Update the data starting with the line containing "At what (x,y)" and going on through the line containing "Looking at the", with "screenshot" replaced by "screen capture" and everything else unchanged. Leave the pictures out of your answer.

Available records
——————
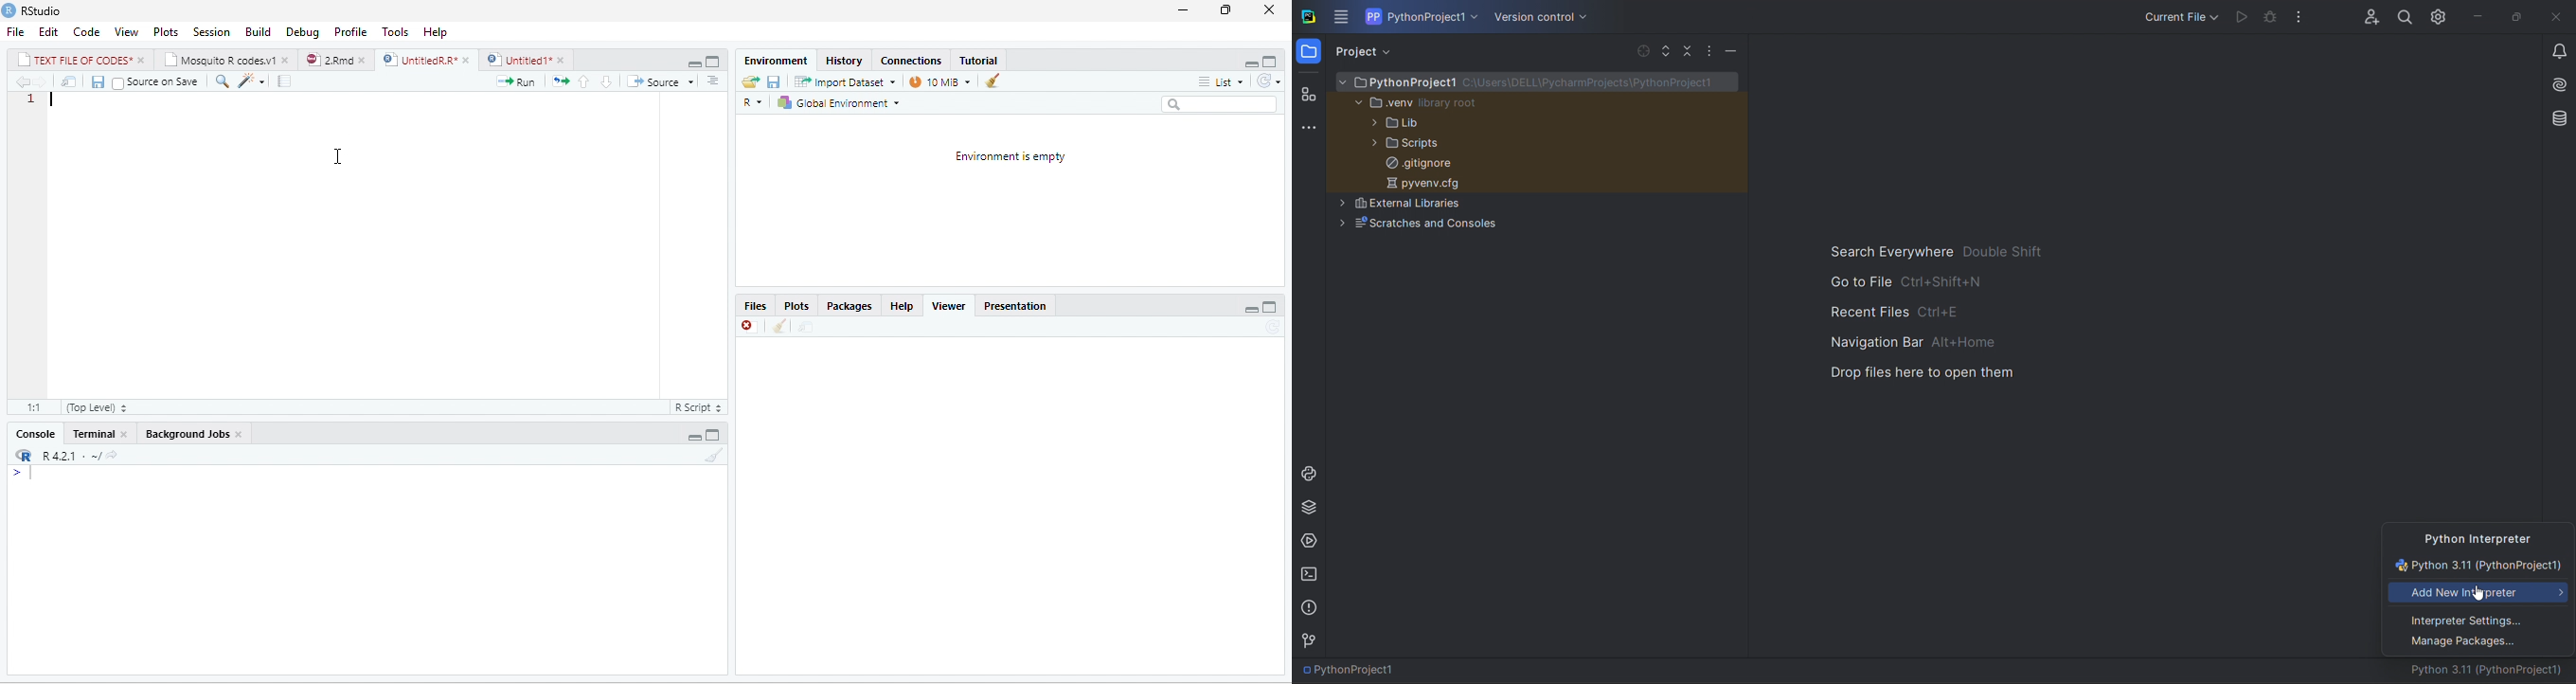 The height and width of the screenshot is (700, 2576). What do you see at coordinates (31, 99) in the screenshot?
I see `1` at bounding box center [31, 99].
——————
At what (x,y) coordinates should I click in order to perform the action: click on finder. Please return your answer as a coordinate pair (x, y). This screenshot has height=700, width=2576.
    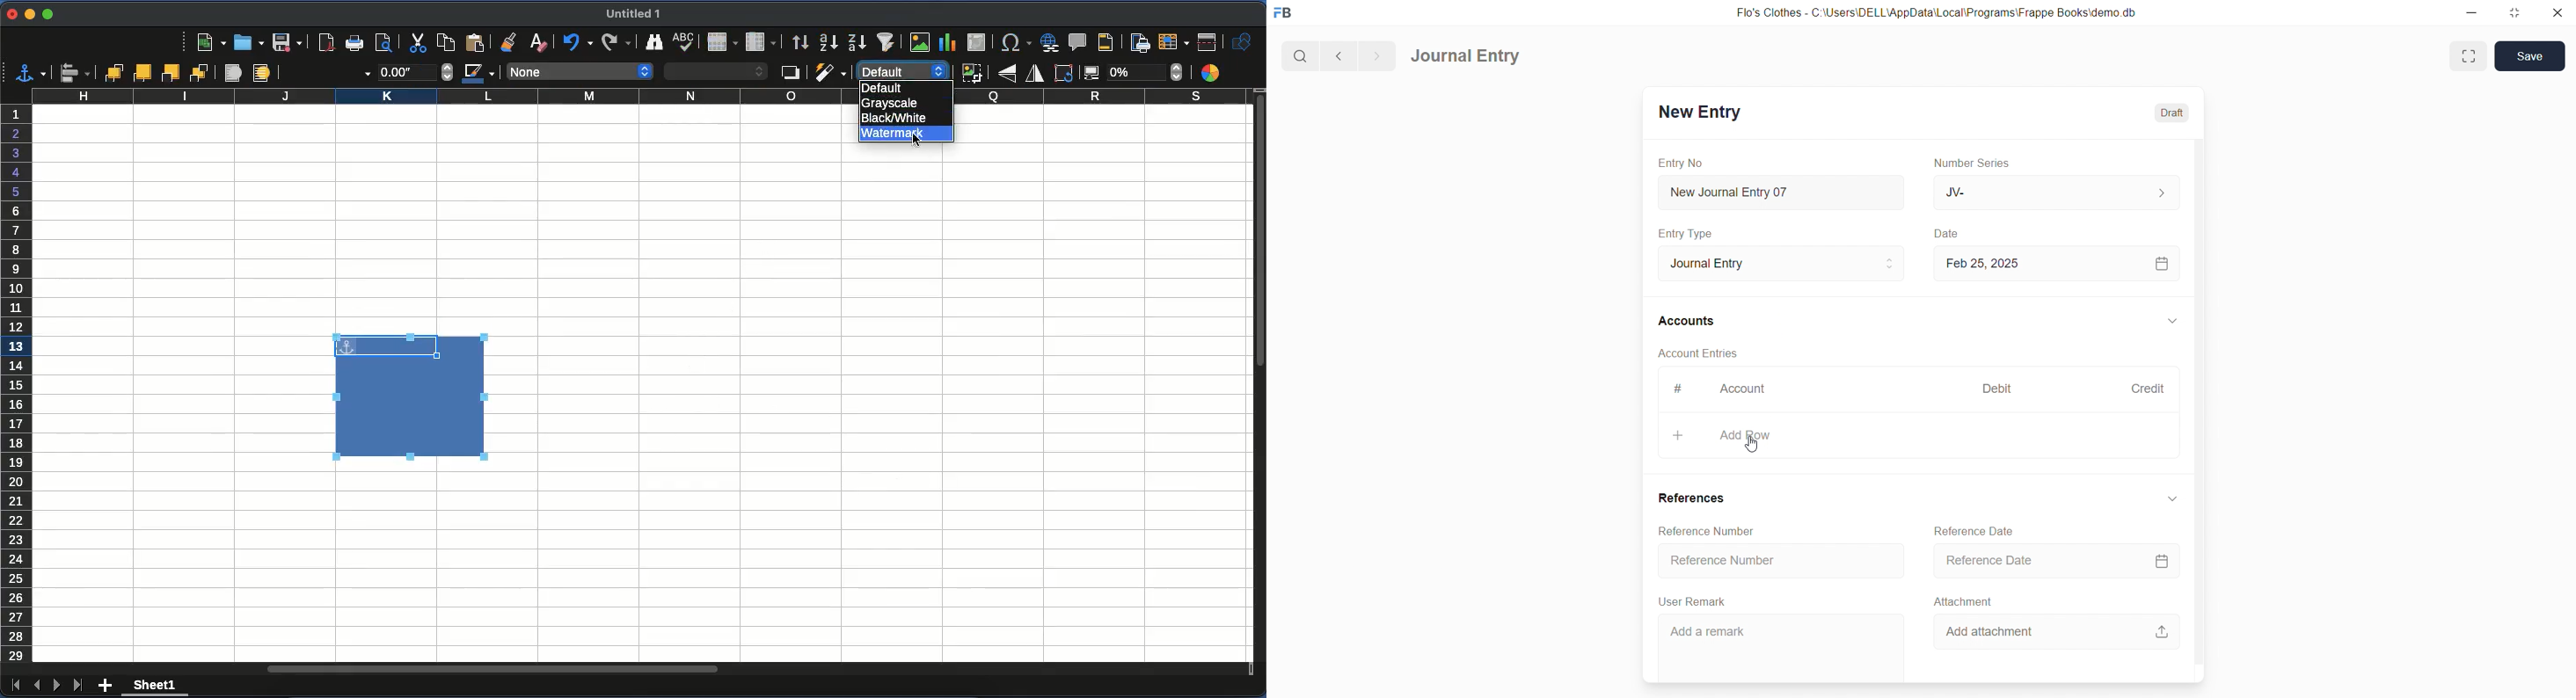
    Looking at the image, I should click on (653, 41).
——————
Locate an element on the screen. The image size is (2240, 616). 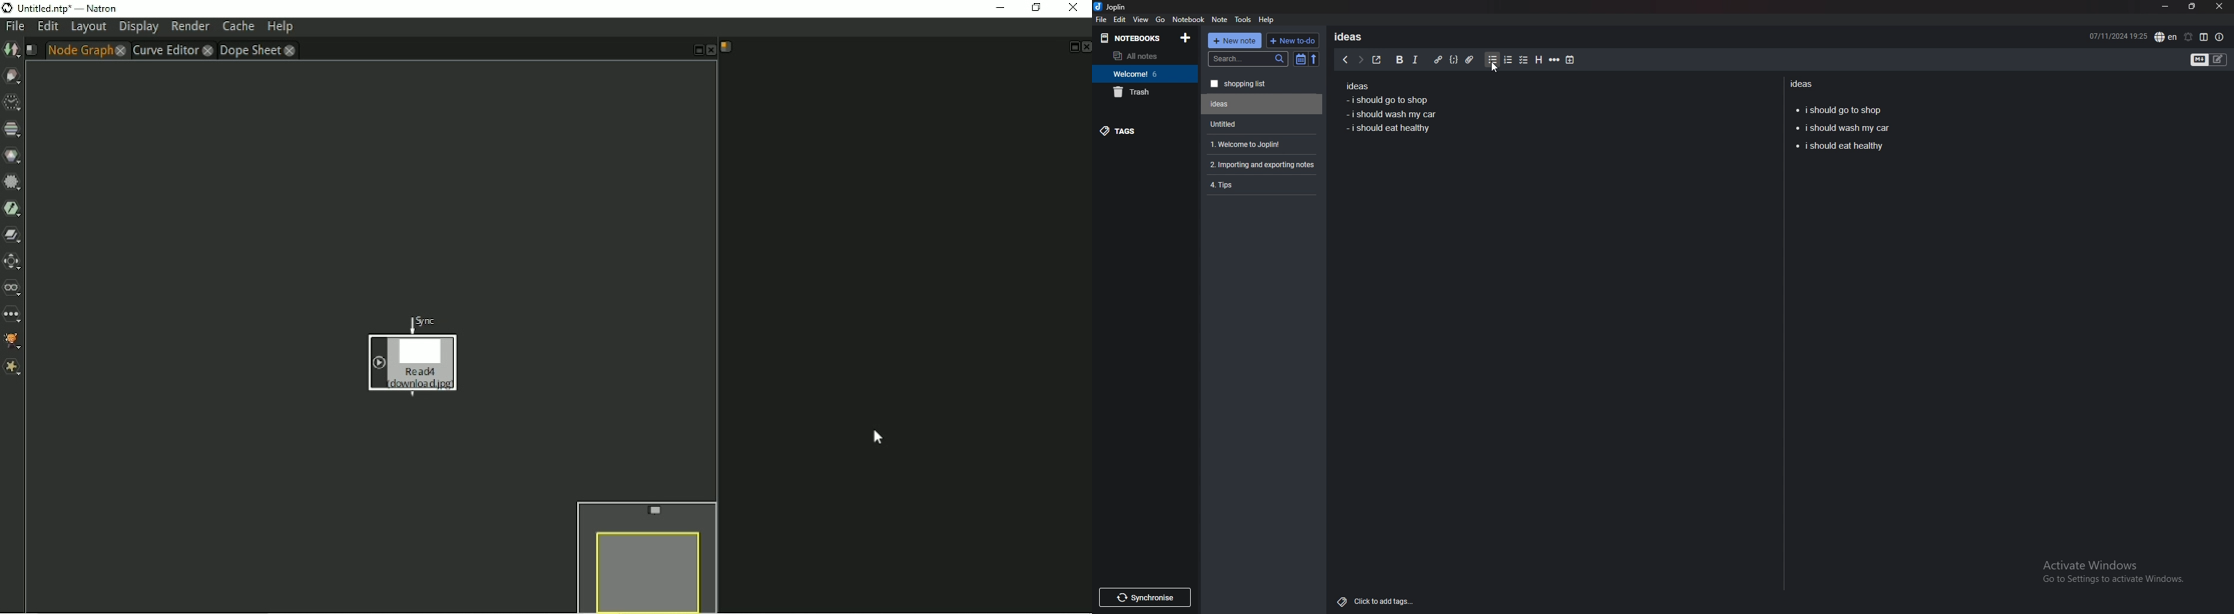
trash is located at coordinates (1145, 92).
——————
Solution below
At what (x,y) coordinates should I click in order to perform the action: click on finder. Please return your answer as a coordinate pair (x, y). This screen capture has height=700, width=2576.
    Looking at the image, I should click on (653, 41).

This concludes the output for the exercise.